What are PSD3 and the PSR, and why do they matter?
On 28 June 2023, the European Commission published proposals for a Third Payment Services Directive (“PSD3“) and an accompanying Payment Services Regulation (“PSR“), initiating the most significant reform of the EU retail payments framework since PSD2. For Irish-authorised payment institutions, electronic money institutions and banks – many of which passport extensively across the Union – the package will have immediate and practical consequences: re-authorisation planning, tighter fraud and redress expectations, and a more prescriptive and enforceable open-banking regime.
The reforms respond to shortcomings that have become increasingly visible since PSD2 entered into application in 2018. Open banking has functioned, but unevenly. Payment fraud – particularly authorised push payment and impersonation scams – has increased materially. And directive-based implementation produced different outcomes across Member States, creating operational friction for firms operating on a cross-border basis and inconsistent supervisory expectations.
PSD3 and PSR address those issues by clearly separating who may provide payment services from how those services must be provided.
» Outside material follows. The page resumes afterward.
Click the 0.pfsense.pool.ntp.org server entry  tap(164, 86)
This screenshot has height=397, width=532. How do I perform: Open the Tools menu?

PSD3 refreshes and consolidates the licensing, prudential and supervisory framework for payment institutions. The PSR, by contrast, moves the core conduct-of-business, transparency, fraud and market-access rules into a directly applicable Regulation. In practice, this materially reduces the scope for national divergence, raises minimum standards across the Union, and sharpens supervisory expectations around compliance and enforcement.
From an Irish perspective, the implications are particularly significant. Ireland is one of the EU’s principal authorisation hubs for payment institutions and electronic money institutions. A large cohort of firms regulated by the Central Bank of Ireland will be required to demonstrate compliance with a revised and more detailed framework within a defined re-authorisation window, whilst also adapting to regulation-based conduct rules that will apply uniformly across all Member States.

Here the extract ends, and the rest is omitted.